▶ **Task instructions**
Every line of the data that includes "agent" should be copied out.

==== Extracted information

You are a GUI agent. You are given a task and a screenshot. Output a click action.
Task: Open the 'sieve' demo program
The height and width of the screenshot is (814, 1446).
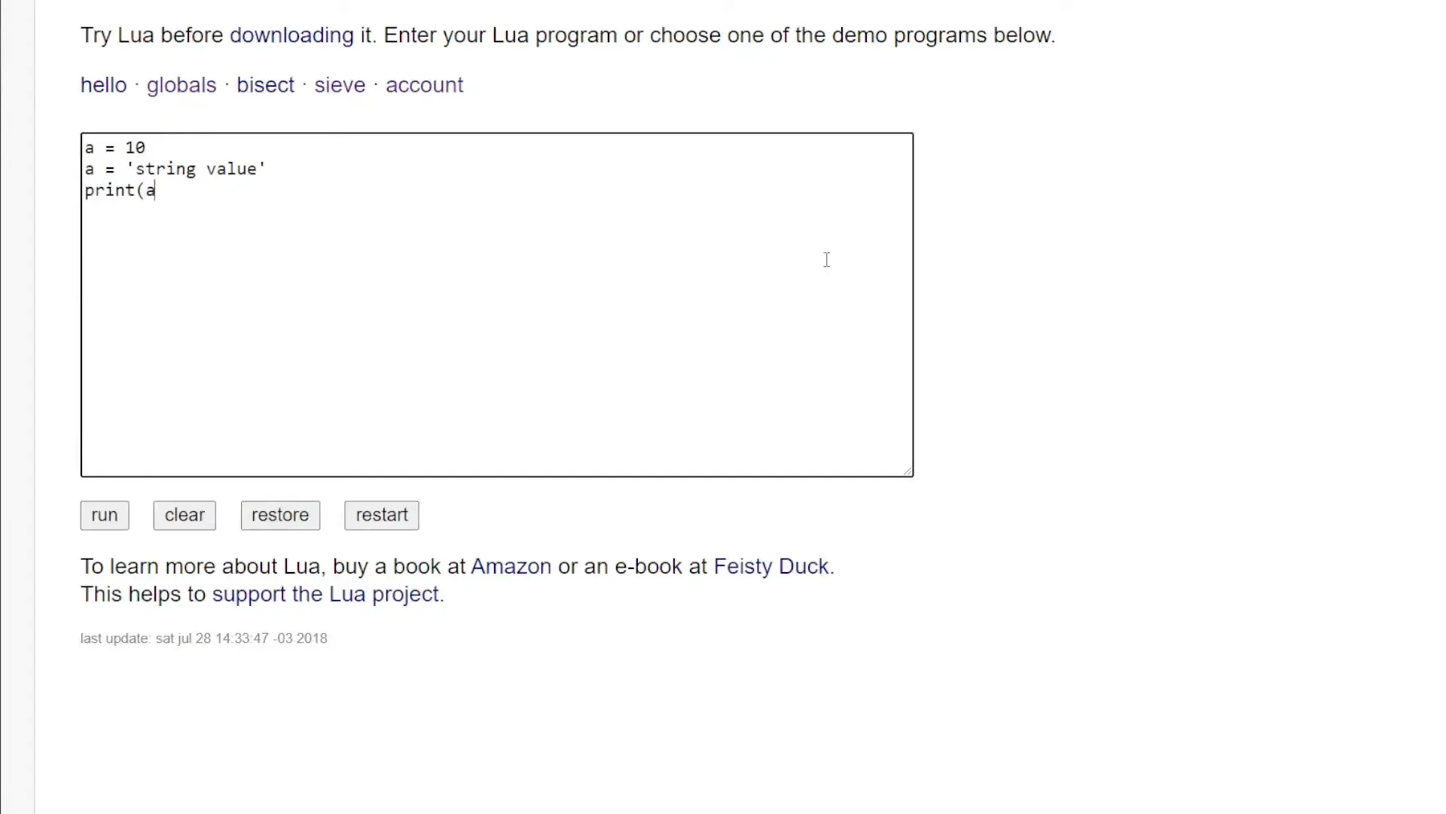pyautogui.click(x=340, y=84)

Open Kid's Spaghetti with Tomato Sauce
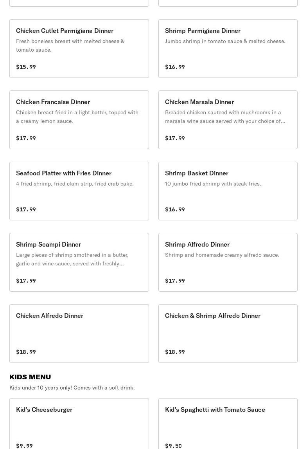coord(215,409)
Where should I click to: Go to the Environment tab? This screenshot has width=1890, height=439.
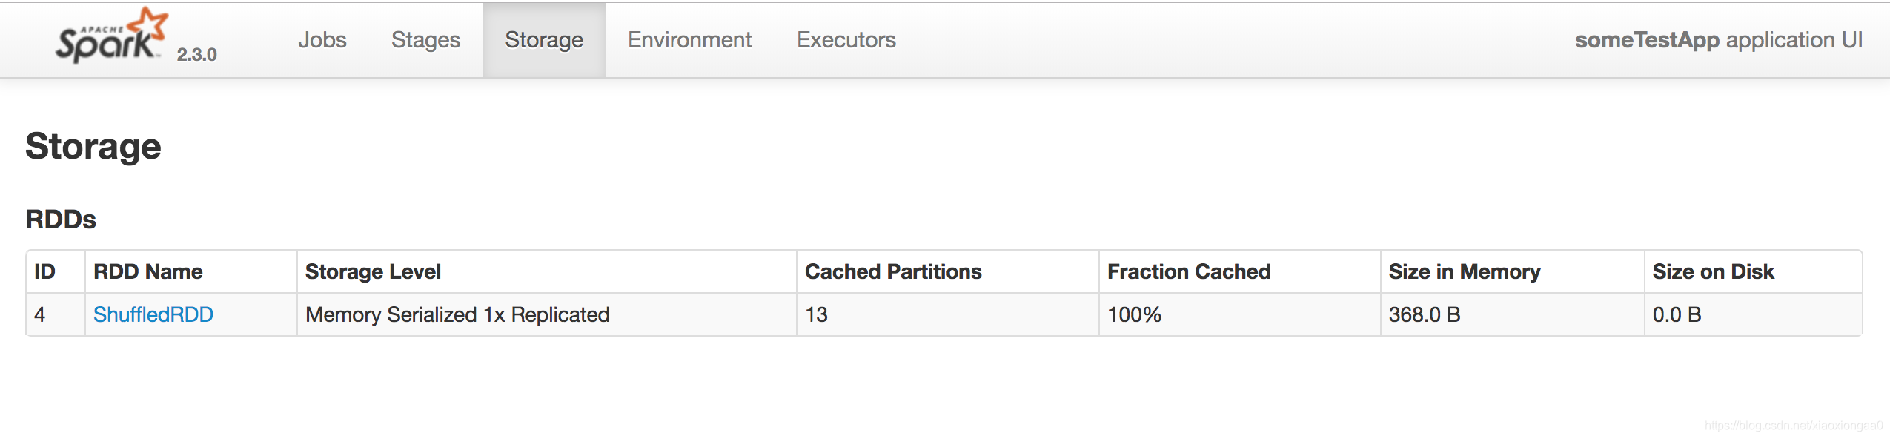(689, 40)
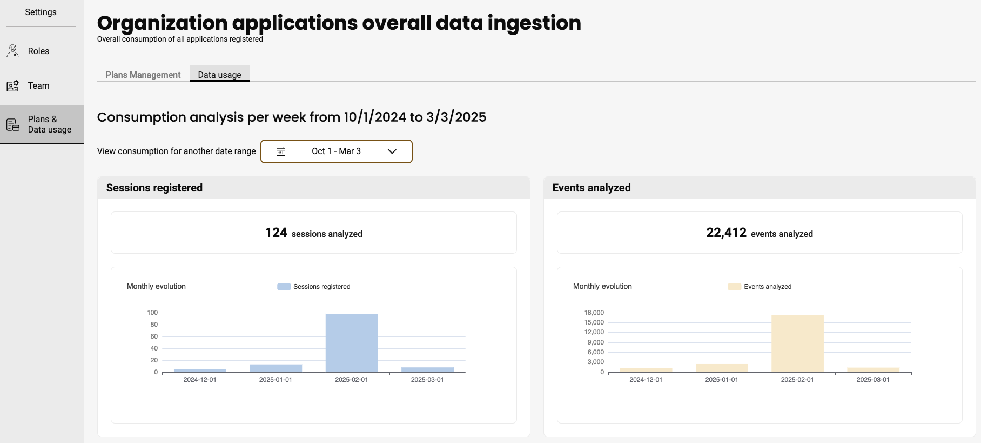Click the 2025-01-01 sessions bar
The image size is (981, 443).
click(x=276, y=368)
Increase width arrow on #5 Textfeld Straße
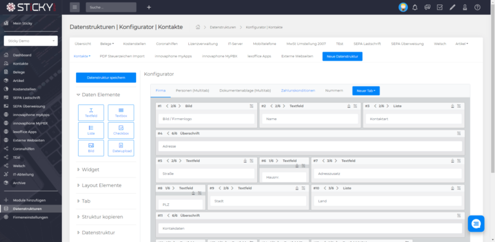This screenshot has height=242, width=495. click(x=180, y=161)
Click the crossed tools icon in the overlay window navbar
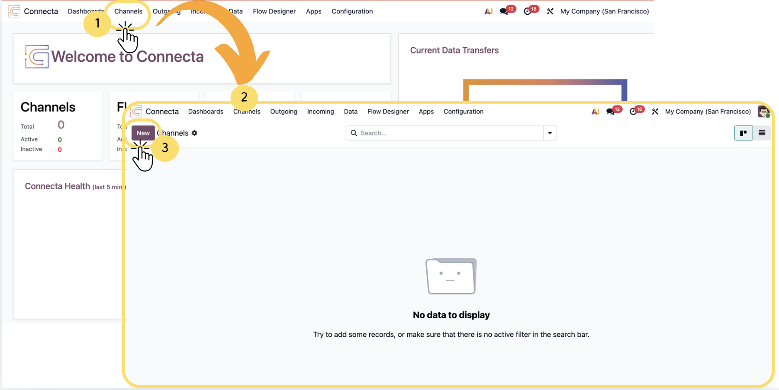 pyautogui.click(x=655, y=112)
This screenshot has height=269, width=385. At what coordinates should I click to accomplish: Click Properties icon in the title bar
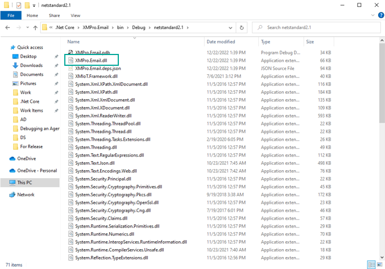pos(19,5)
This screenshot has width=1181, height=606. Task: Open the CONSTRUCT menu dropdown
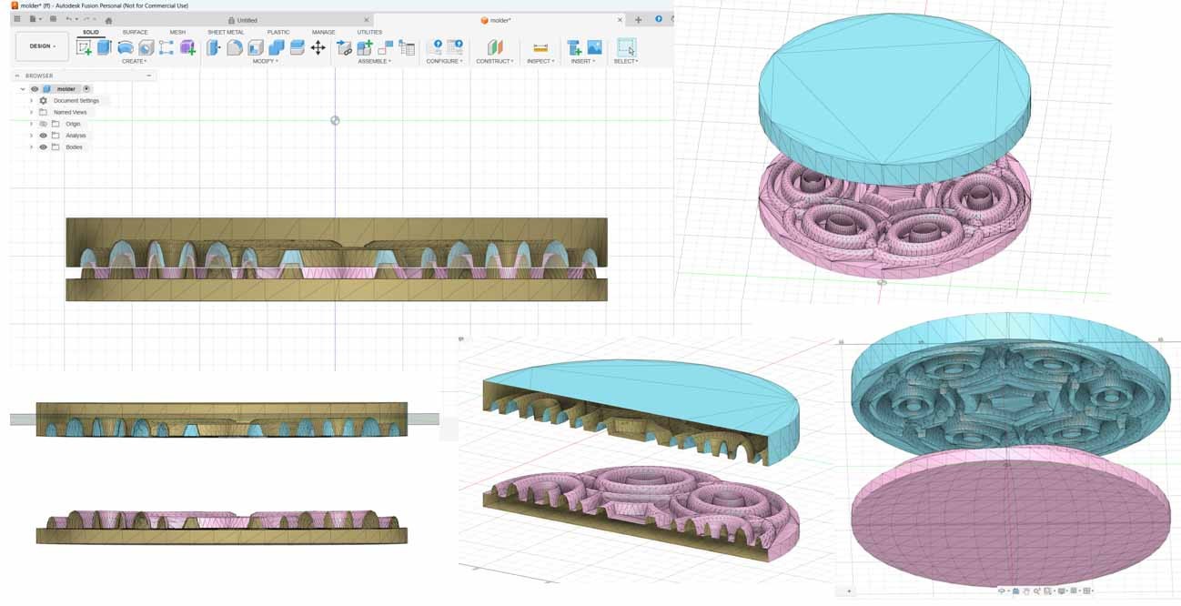click(495, 61)
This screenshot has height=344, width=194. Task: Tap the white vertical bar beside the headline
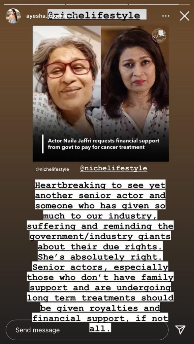(x=43, y=144)
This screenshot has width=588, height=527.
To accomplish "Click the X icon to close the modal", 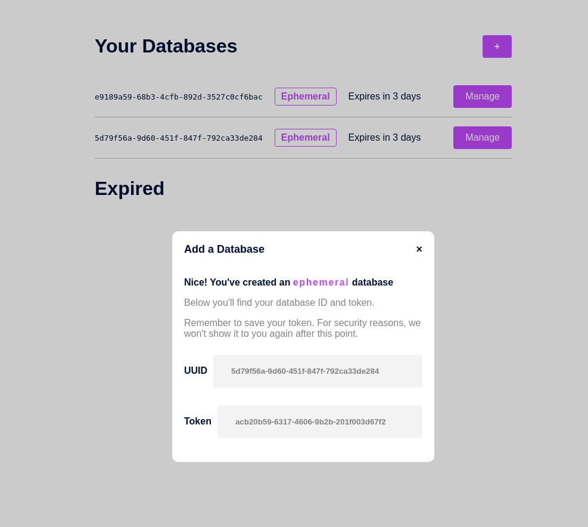I will click(419, 249).

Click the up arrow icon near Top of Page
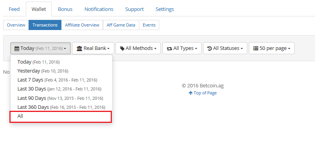click(x=191, y=93)
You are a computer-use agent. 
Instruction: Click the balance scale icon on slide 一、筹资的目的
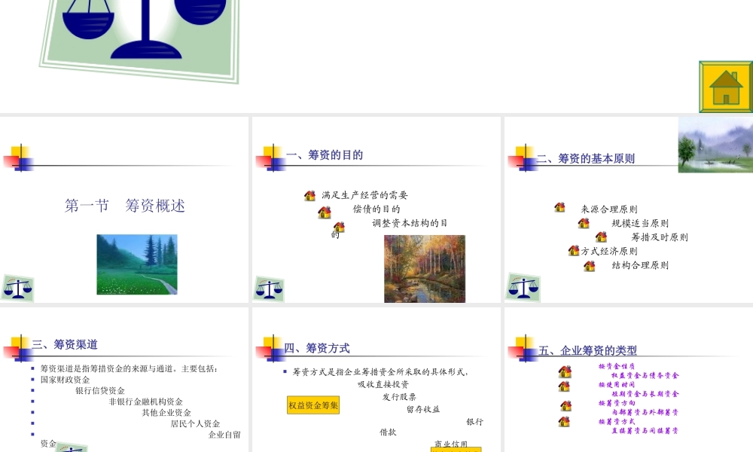[x=269, y=287]
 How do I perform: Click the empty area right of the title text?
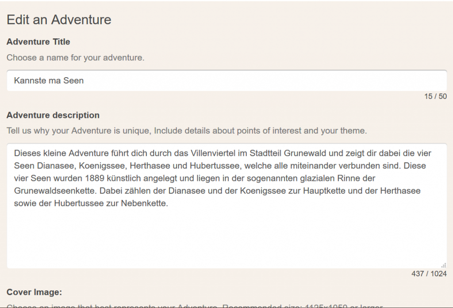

========

▶ **Solution**
You are a GUI agent. You are given a task and a screenshot. Output a click action.
You are a computer-use agent. 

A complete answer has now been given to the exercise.